(ABC Bourse) - Le vent semble tourner, mais à petites rafales. En août 2024, la production de crédit immobilier hors renégociations a atteint 9,3 milliards d'euros, selon les statistiques de la Banque de France. C'est bien moins que les 11,3 milliards enregistrés en juillet, une baisse de 17,7 % en seulement un mois. Et pourtant, ce volume est en hausse par rapport à mars, où l'on touchait un plancher à 6,9 milliards. Le marché reprend donc des couleurs, même si le chemin est encore long pour retrouver les niveaux d'avant la hausse des taux d'intérêt par la Banque centrale européenne (BCE).
Des taux en baisse, mais des emprunts encore coûteux
Bonne nouvelle pour les emprunteurs : les taux d'intérêt des nouveaux crédits immobiliers continuent de s'ajuster. En août, le taux moyen est passé à 3,59 %, en légère baisse par rapport aux 3,64 % de juillet. Cette tendance laisse entrevoir un retour à un taux moyen de 3 % d'ici la fin de l'année, selon les prévisions du courtier Cafpi. Cependant, une fois les frais et assurances pris en compte, le coût total d’un emprunt sur 20 ans ou plus atteint 4,39 % pour le troisième trimestre 2024.

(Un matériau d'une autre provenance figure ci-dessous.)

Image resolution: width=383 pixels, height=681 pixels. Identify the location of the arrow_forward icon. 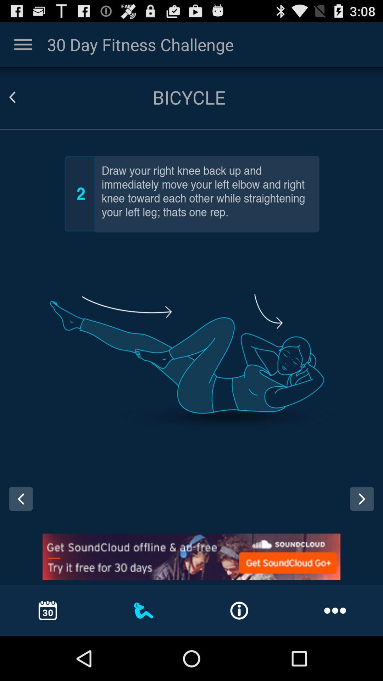
(362, 534).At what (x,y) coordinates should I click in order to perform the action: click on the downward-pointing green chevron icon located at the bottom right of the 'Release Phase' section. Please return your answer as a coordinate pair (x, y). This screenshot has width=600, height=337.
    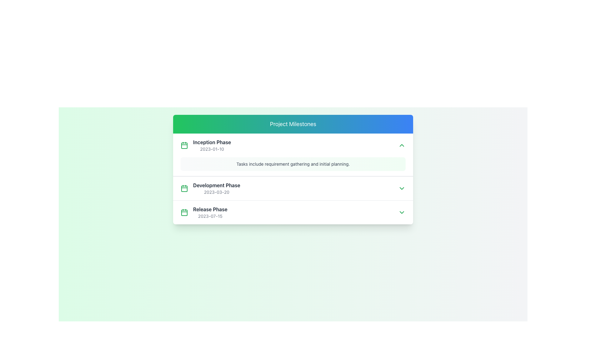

Le gouverneur de la Banque de France, François Villeroy de Galhau, encourage d'ailleurs les emprunteurs à agir sans attendre : « C'est le moment d'aller voir son banquier et de mettre les banques en concurrence pour obtenir le meilleur taux possible », a-t-il affirmé fin septembre sur France 2.
Les primo-accédants en force malgré un contexte difficile
Malgré ces taux encore élevés, le contexte s'améliore progressivement pour certains segments, notamment les primo-accédants. Plus de 50 % des crédits accordés en août concernaient l'achat d'une résidence principale par ces nouveaux venus sur le marché immobilier. La durée moyenne des prêts reste longue, avec des financements qui s'étendent sur environ 23 ans.
En parallèle, la baisse des prix de l'immobilier dans plusieurs grandes villes contribue à cette dynamique. Selon les indices Se Loger-Meilleurs Agents, les prix ont reculé en septembre, notamment de 0,2 % à Nice, 0,5 % à Strasbourg et 0,7 % à Rennes. Cafpi confirme cette tendance, indiquant que la baisse des taux s'est accompagnée d'une **réduction des prix de l'immobilier.
Les banques sous pression pour relancer le marché
Les banques, quant à elles, cherchent à revitaliser le marché. Elles disposent de marges de manœuvre réglementaires pour accorder des prêts dérogatoires. En août, environ 15,1 % des nouveaux crédits immobiliers ne respectaient pas les critères stricts du Haut Conseil de Stabilité Financière (HCSF), qui fixe notamment des plafonds d'endettement et de durée de prêt. Cette proportion reste toutefois en deçà du plafond autorisé de 20 %.
Selon les analystes, ces marges pourraient être utilisées plus largement dans les mois à venir, alors que les banques centrales continuent d'adoucir leur politique monétaire face à une inflation en déclin.